- Selected extract:

Figure 3. XPS and EIS Analysis of NH₂-MOFs(Fe, Co): (a) C 1s (b) N 1s (c) O 1s (d) Fe 2p (e) Co. 2p (f) survey scan and (g) EIS Nyquist plots of MOFs(Fe), MOFs(Fe, Co) and NH₂-MOFs(Fe, Co).

Analysis of the Fe 2p orbital revealed peaks corresponding to Fe²⁺ and Fe³⁺ in both Fe 2p3/2 and Fe 2p1/2 regions. The stable distribution of Fe species before and after reaction demonstrated the redox stability of iron in the catalyst. Notably, the introduction of -NH₂ groups caused a red-shift in Fe-O/Co-O peak binding energies (Supplementary Figure S1) and a slight shift of Fe 2p orbital valence peaks towards lower binding energies (Liang et al., 2021b). These shifts suggest that -NH₂ functionalization alters the material’s electronic structure, enhancing electron transfer from the ligand to the central metal (Li et al., 2017).

The Co 2p spectrum (Figure 3e) showed two characteristic peaks attributed to Co³⁺ (780.7 eV and 789.3 eV) and Co²⁺ (783.1 eV and 792.6 eV), with a better cycling state of Co species before and after the reaction.

Additionally, EIS results demonstrated that the incorporation of dual reaction centers and -NH₂ enhanced the material’s interfacial electron transfer capacity (Figure 3g).

These results collectively provide valuable insights into the electronic properties and reaction mechanisms of NH₂-MOFs(Fe, Co) catalysts, highlighting the role of amino functionalization in modifying the catalyst’s electronic structure and potentially enhancing its catalytic performance.

3.2 Adsorption-catalyzed degradation properties of catalysts

A series of experiments were conducted to evaluate the performance of bimetallic NH₂-MOFs(Fe, Co) as Fenton-like catalysts for SMX degradation (Test method for the concentration of SMX is given in Supplementary Text S1). The study revealed that adsorption played a minimal role, with less than 5% of SMX being removed across all metal ratios (Figure 4a). Similarly, H₂O₂ alone proved ineffective in degrading SMX, due to its relatively low oxidation potential (1.776 V) (Li et al., 2024; Ramos et al., 2021).

- Written request 1: From the catalyst excerpt, reproduce the text between "A series of" and "et al., 2021).", inclusive.
- Written request 2: List every author-and-year citation that appears in the catalyst excerpt.

- Information shown:
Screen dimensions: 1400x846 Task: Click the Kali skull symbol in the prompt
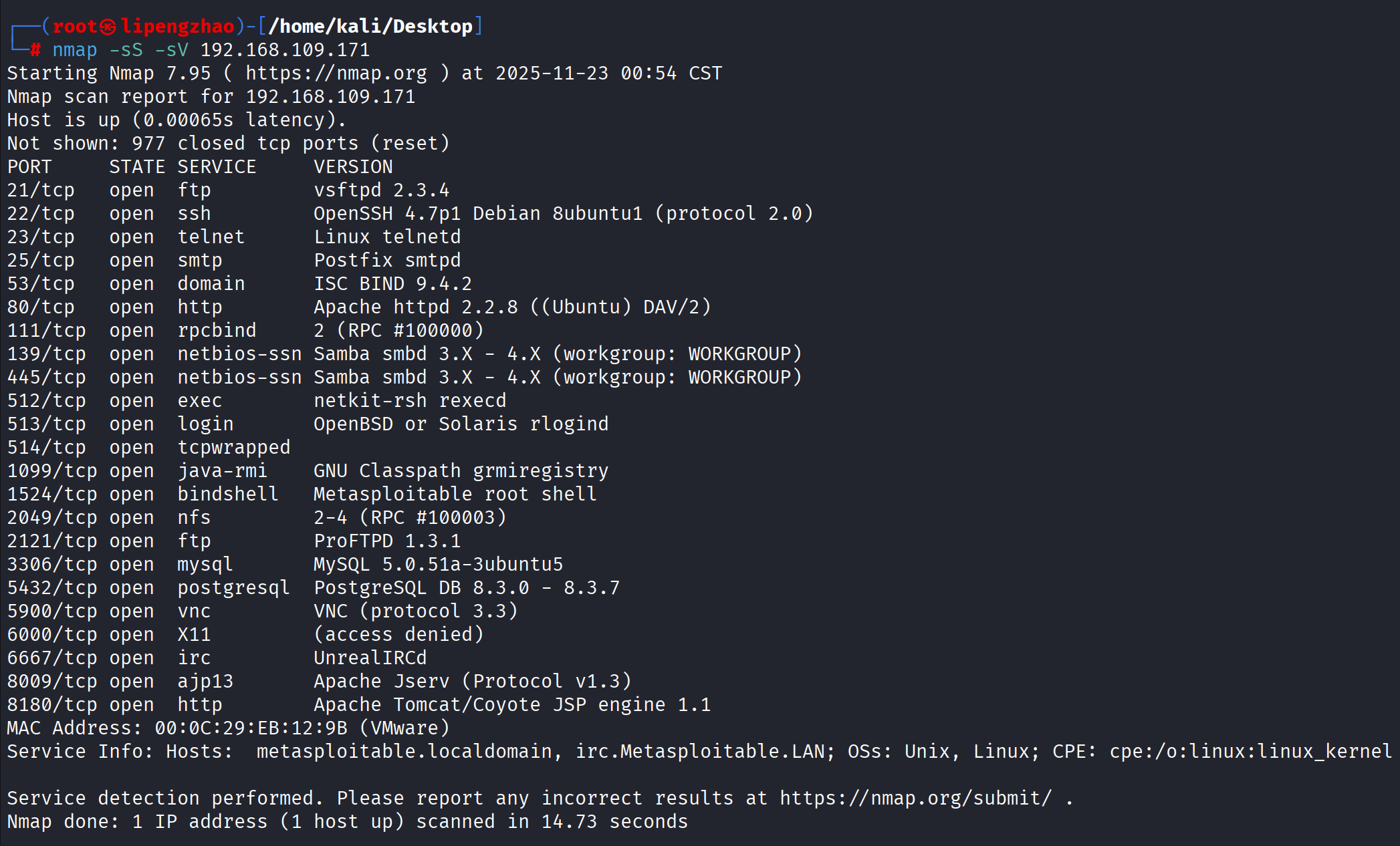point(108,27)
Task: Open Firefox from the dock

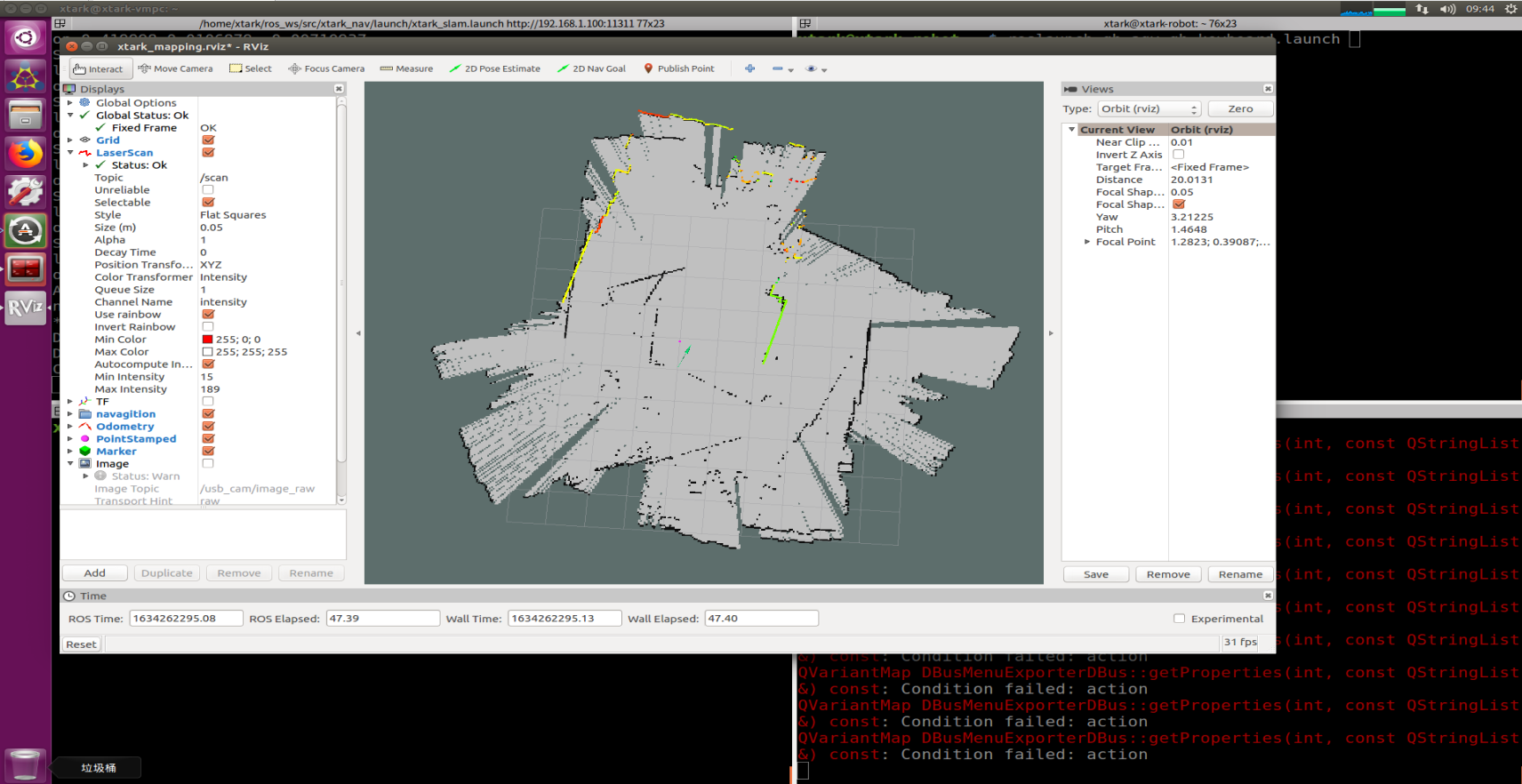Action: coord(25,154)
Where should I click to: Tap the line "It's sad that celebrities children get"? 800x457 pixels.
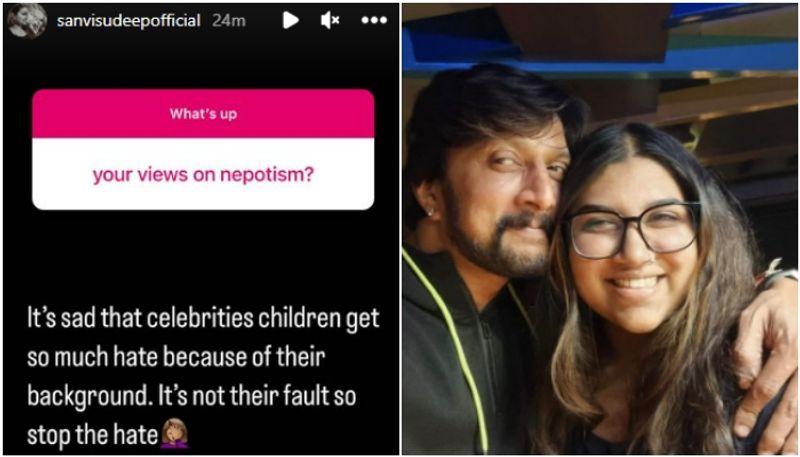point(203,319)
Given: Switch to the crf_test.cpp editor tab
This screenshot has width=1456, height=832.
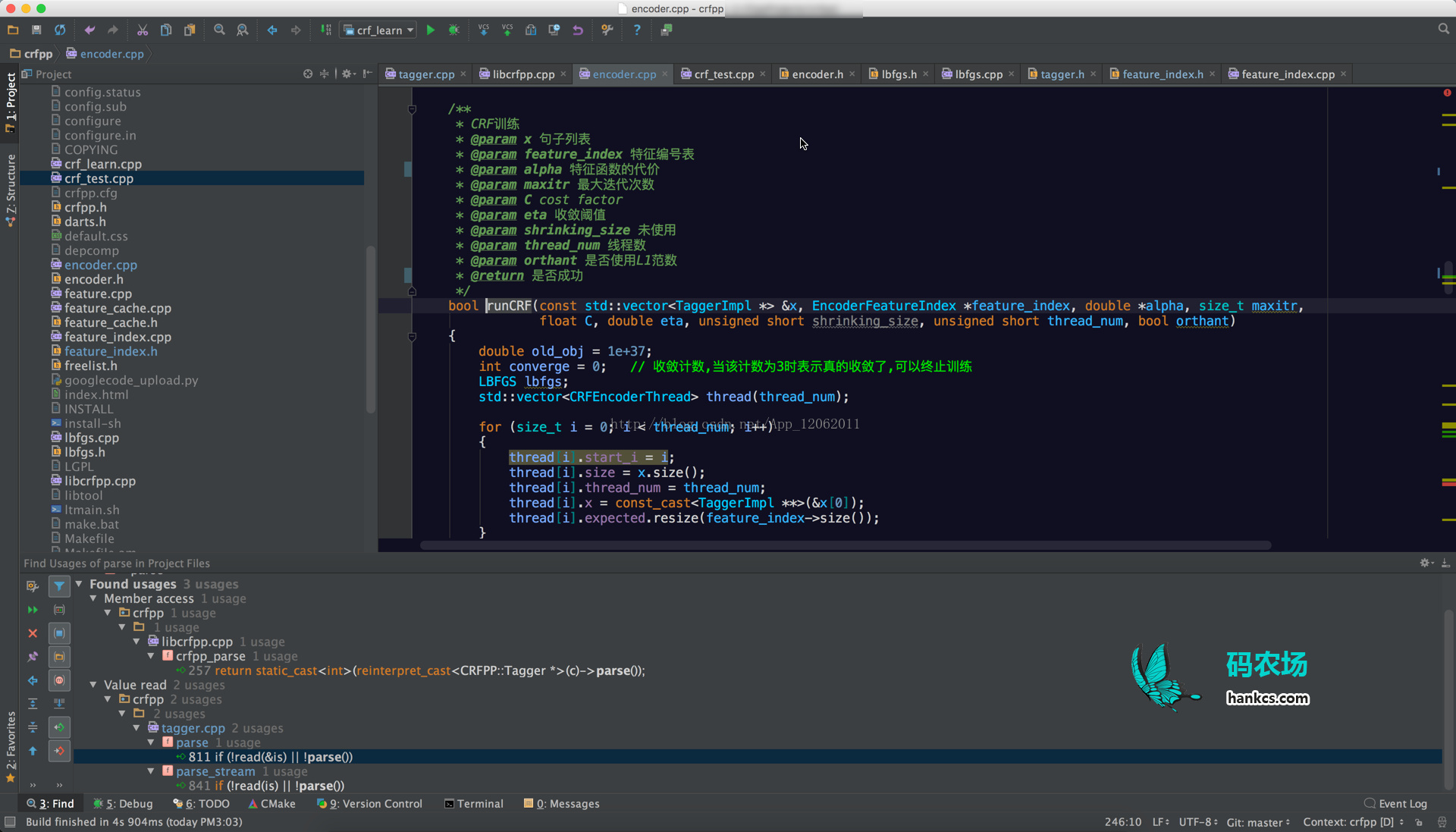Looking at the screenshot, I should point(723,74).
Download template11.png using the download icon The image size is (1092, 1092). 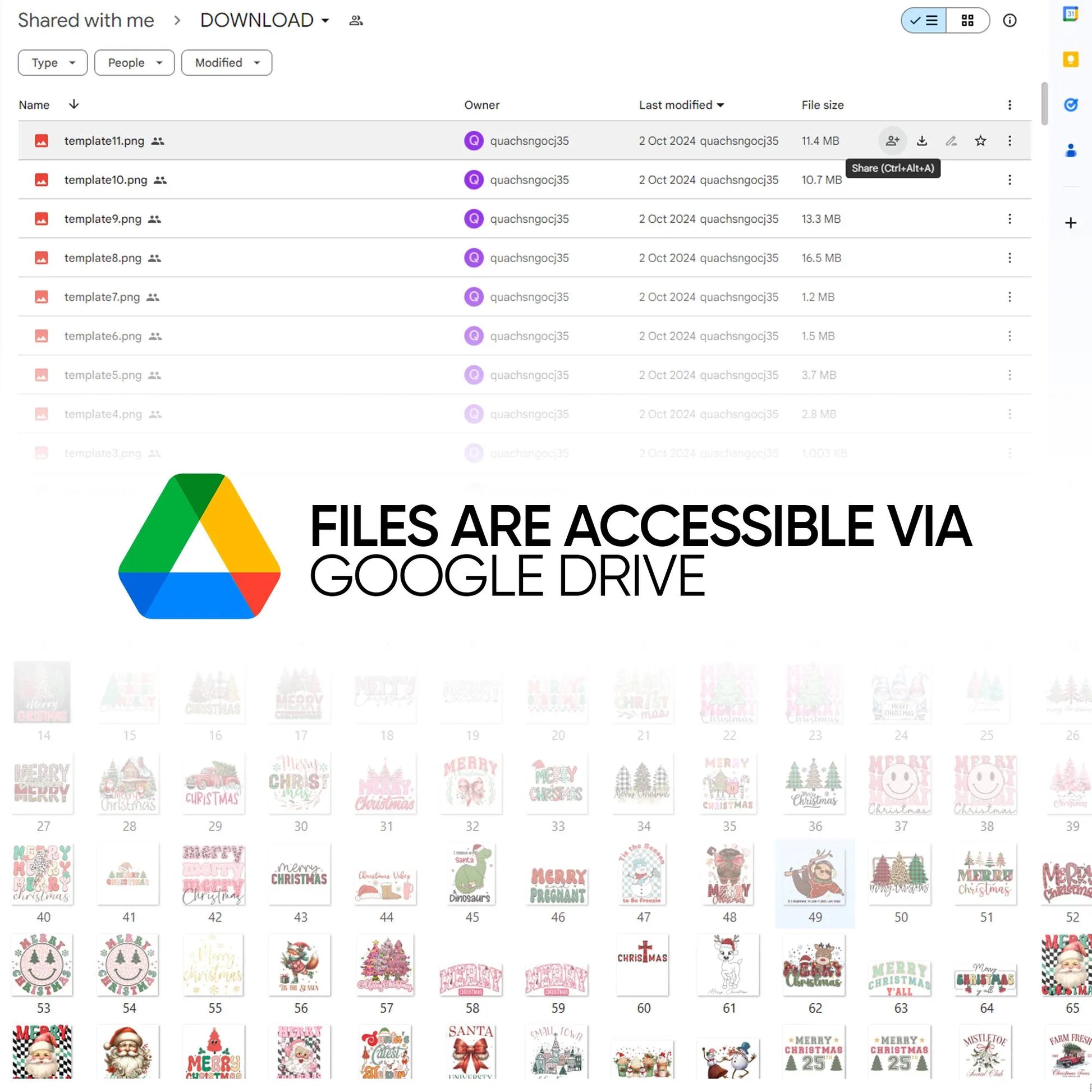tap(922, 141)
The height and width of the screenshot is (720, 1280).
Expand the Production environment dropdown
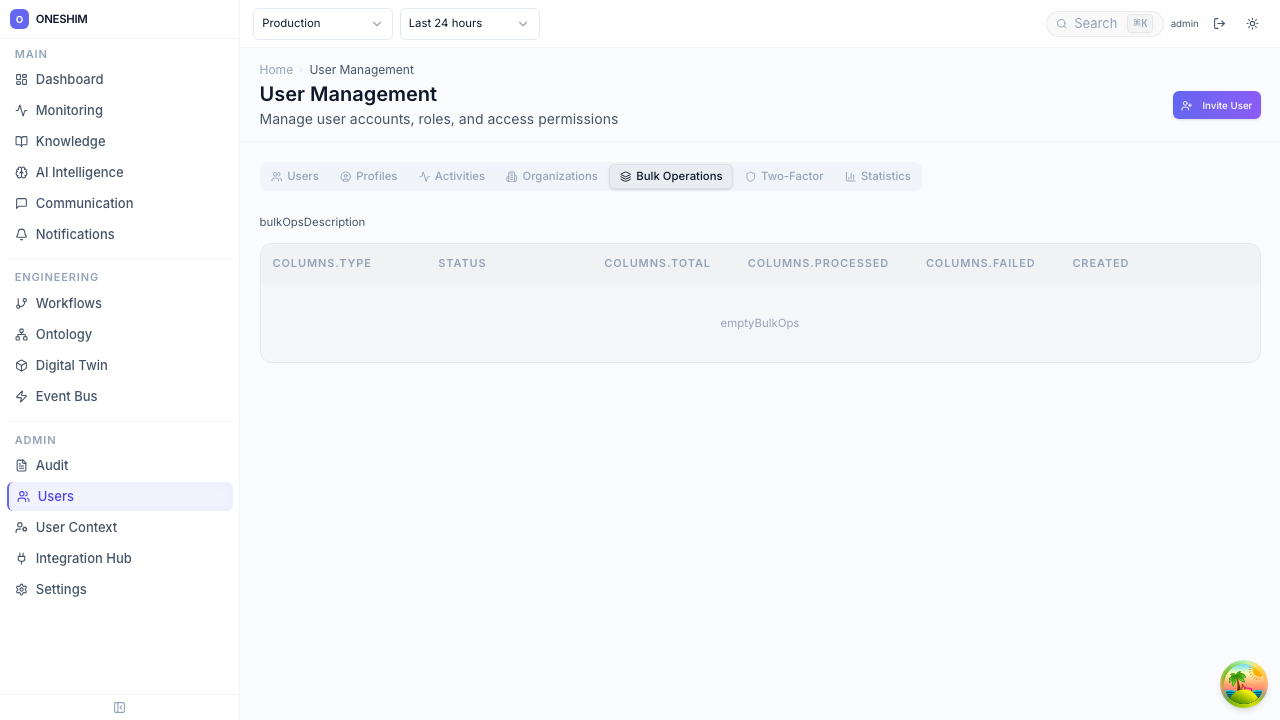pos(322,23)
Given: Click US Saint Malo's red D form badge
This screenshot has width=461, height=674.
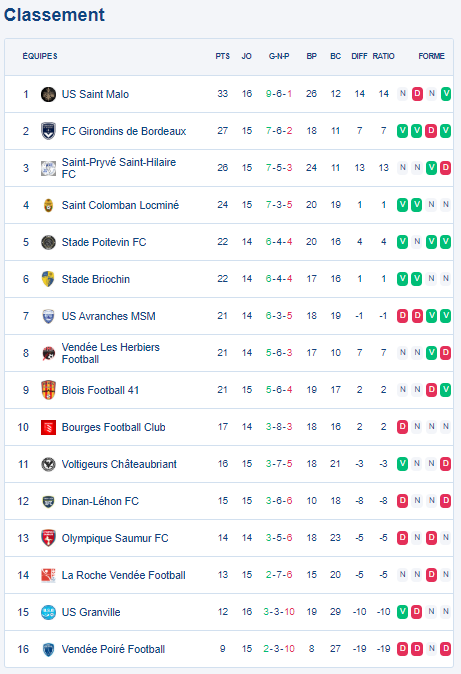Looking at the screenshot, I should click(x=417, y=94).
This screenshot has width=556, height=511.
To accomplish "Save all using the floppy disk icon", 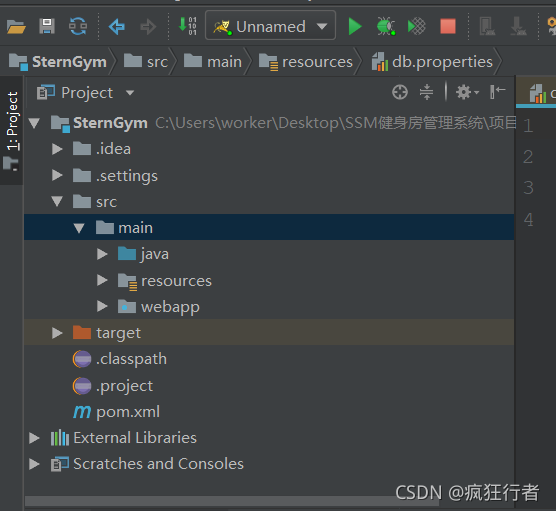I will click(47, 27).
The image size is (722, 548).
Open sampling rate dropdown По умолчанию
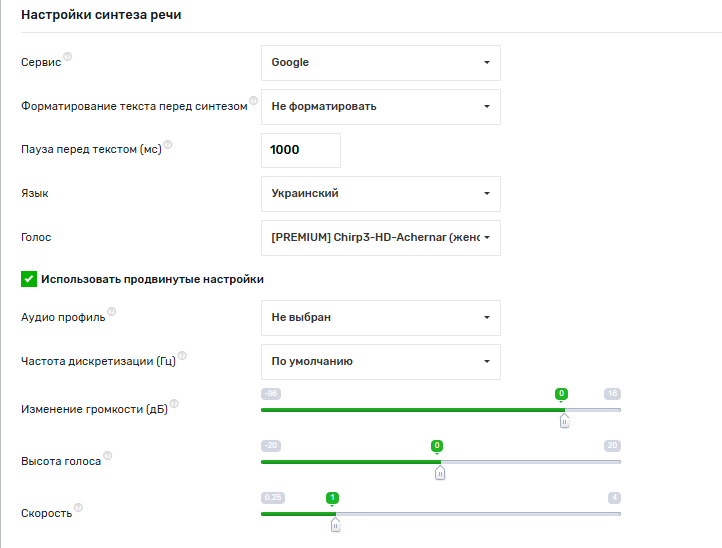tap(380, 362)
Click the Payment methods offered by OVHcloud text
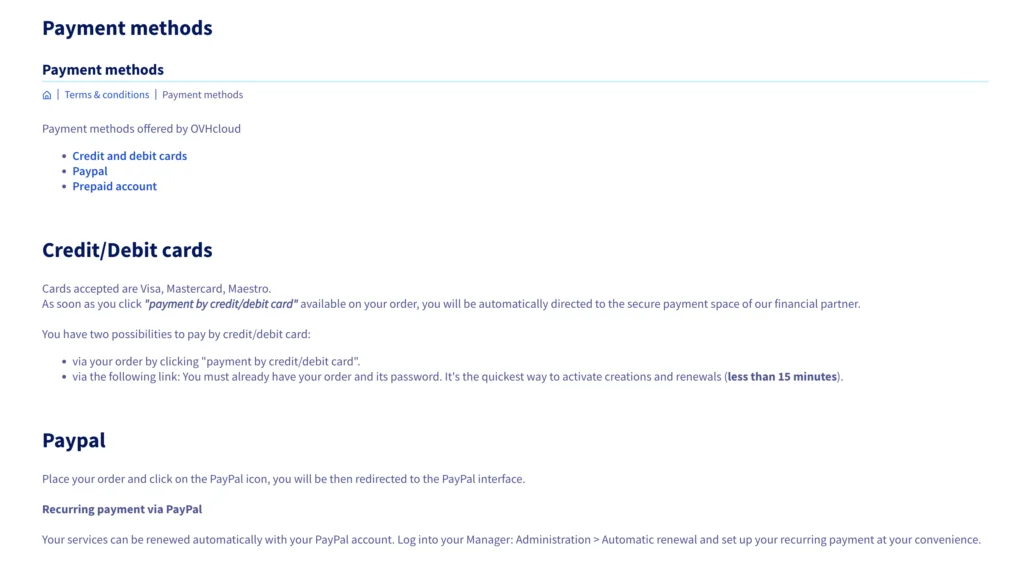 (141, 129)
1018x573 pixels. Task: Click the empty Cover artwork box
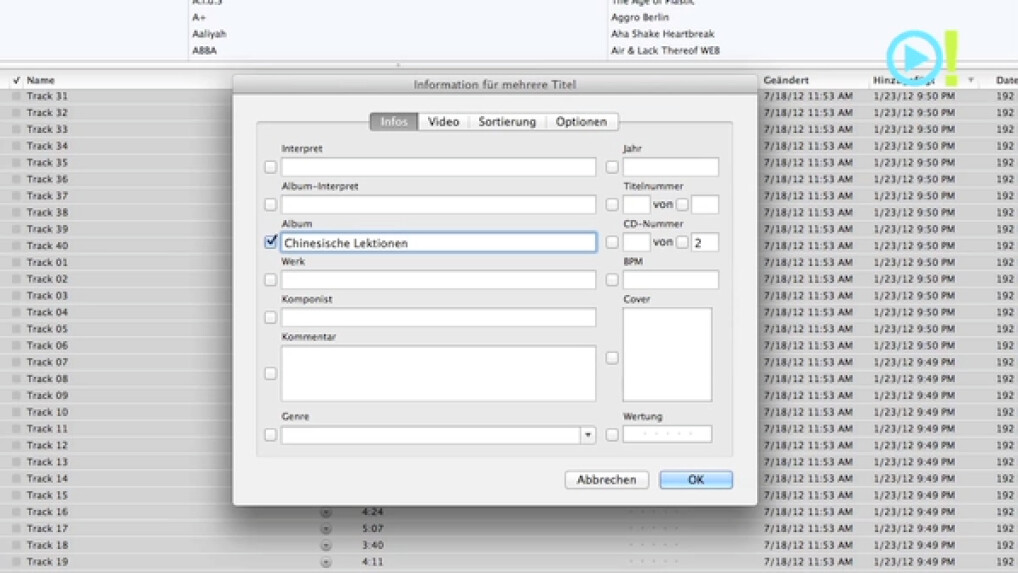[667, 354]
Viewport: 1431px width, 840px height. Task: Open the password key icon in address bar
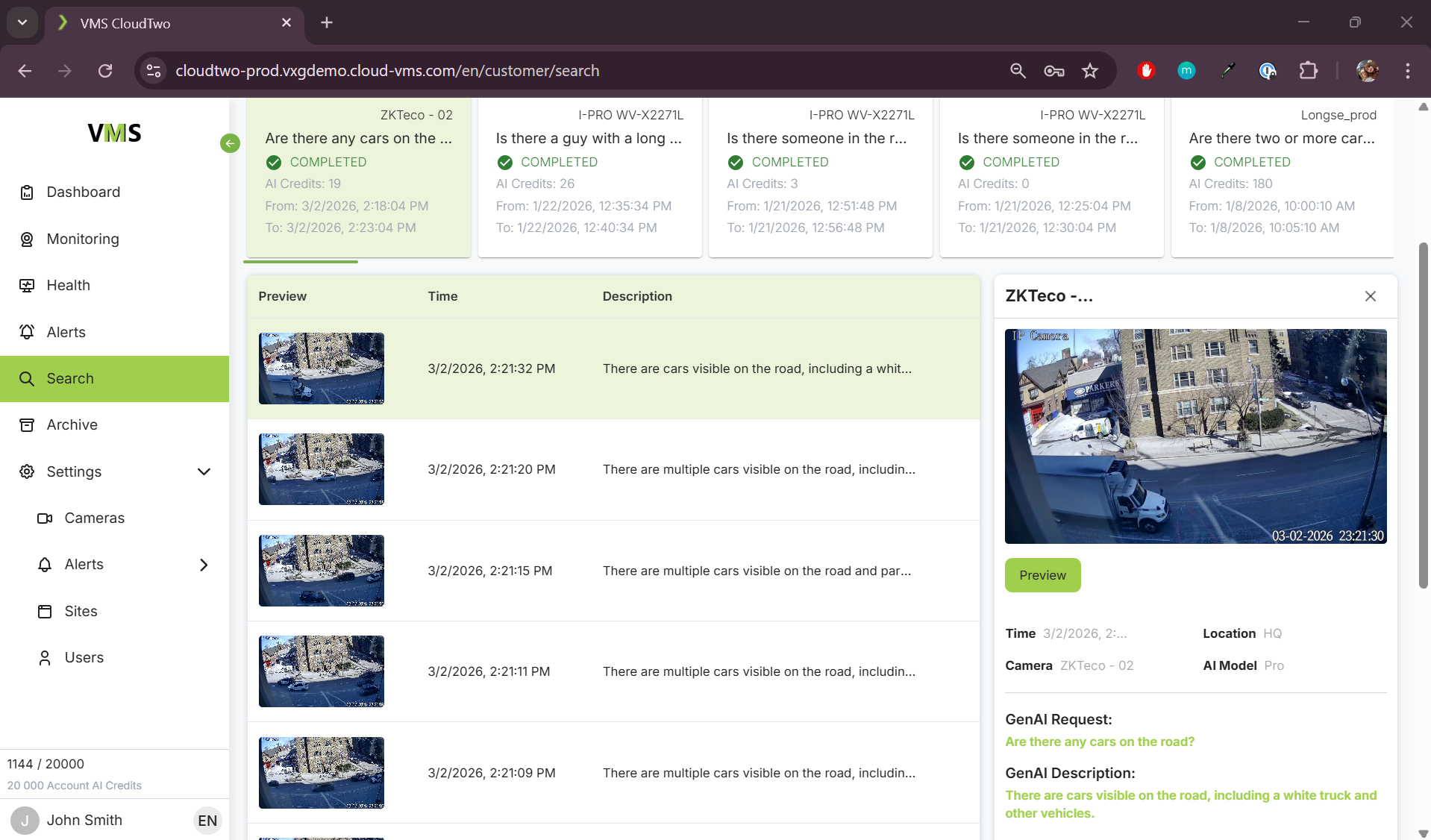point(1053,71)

- Problem solution 1:
A series of experiments were conducted to evaluate the performance of bimetallic NH₂-MOFs(Fe, Co) as Fenton-like catalysts for SMX degradation (Test method for the concentration of SMX is given in Supplementary Text S1). The study revealed that adsorption played a minimal role, with less than 5% of SMX being removed across all metal ratios (Figure 4a). Similarly, H₂O₂ alone proved ineffective in degrading SMX, due to its relatively low oxidation potential (1.776 V) (Li et al., 2024; Ramos et al., 2021).

- Problem solution 2:
Liang et al., 2021b
Li et al., 2017
Li et al., 2024
Ramos et al., 2021